> **Task objective**
Copy the rows from the line with "Given: Click the Python breadcrumb segment" to the line with "Looking at the", replacing "breadcrumb" with "navigation" and changing nothing else. Leave the pictures out.

> **Information provided**
<<<<

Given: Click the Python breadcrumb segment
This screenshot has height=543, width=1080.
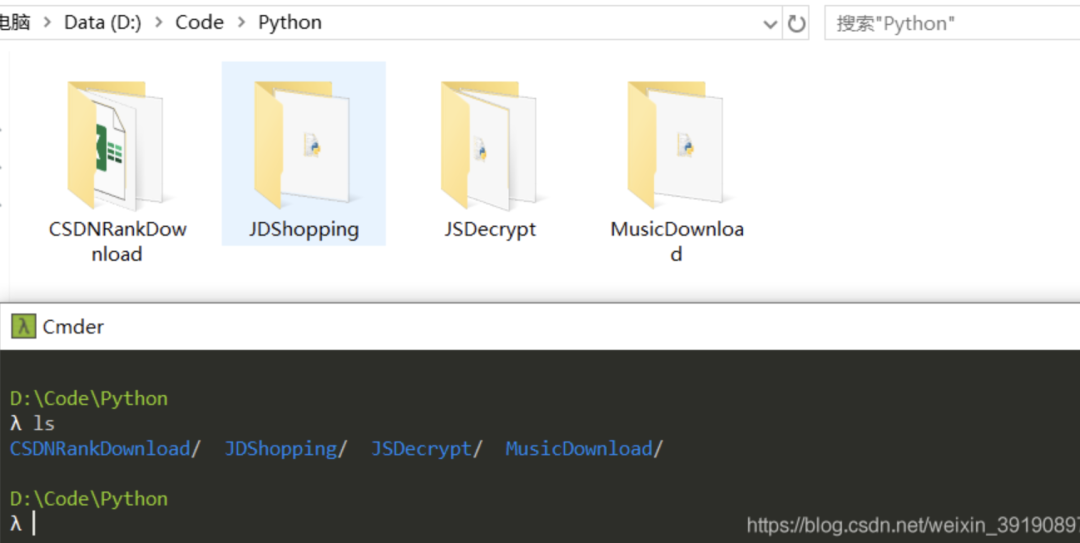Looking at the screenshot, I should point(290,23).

>>>>
<<<<

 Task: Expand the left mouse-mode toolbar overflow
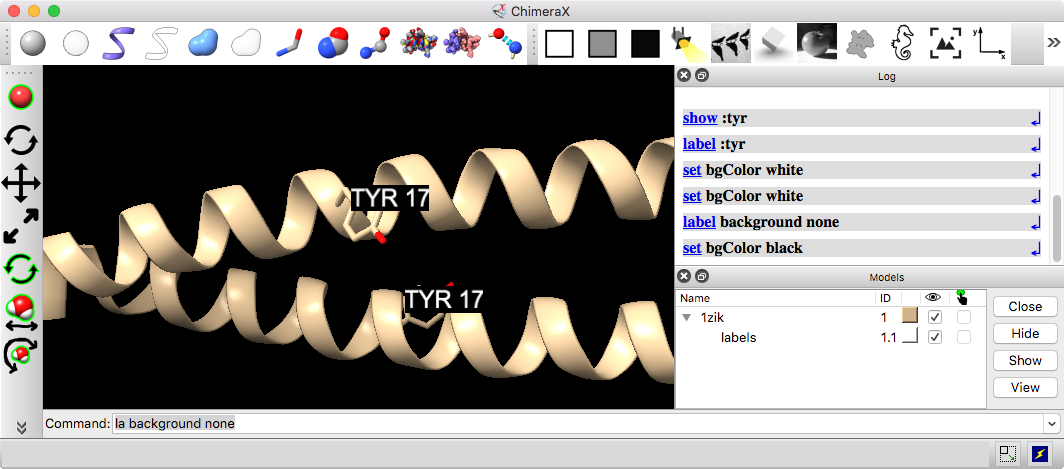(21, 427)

>>>>
<<<<

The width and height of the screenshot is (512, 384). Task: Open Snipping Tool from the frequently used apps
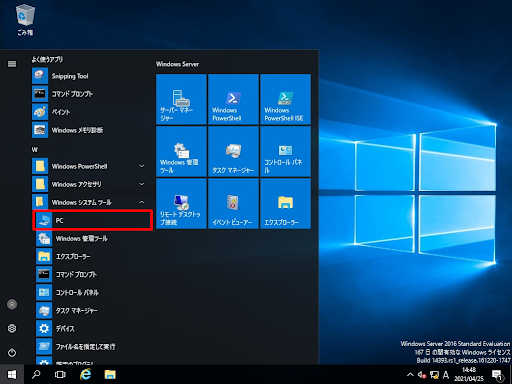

>>>>

> **Output**
Given: Click the Python navigation segment
This screenshot has height=543, width=1080.
Looking at the screenshot, I should point(290,23).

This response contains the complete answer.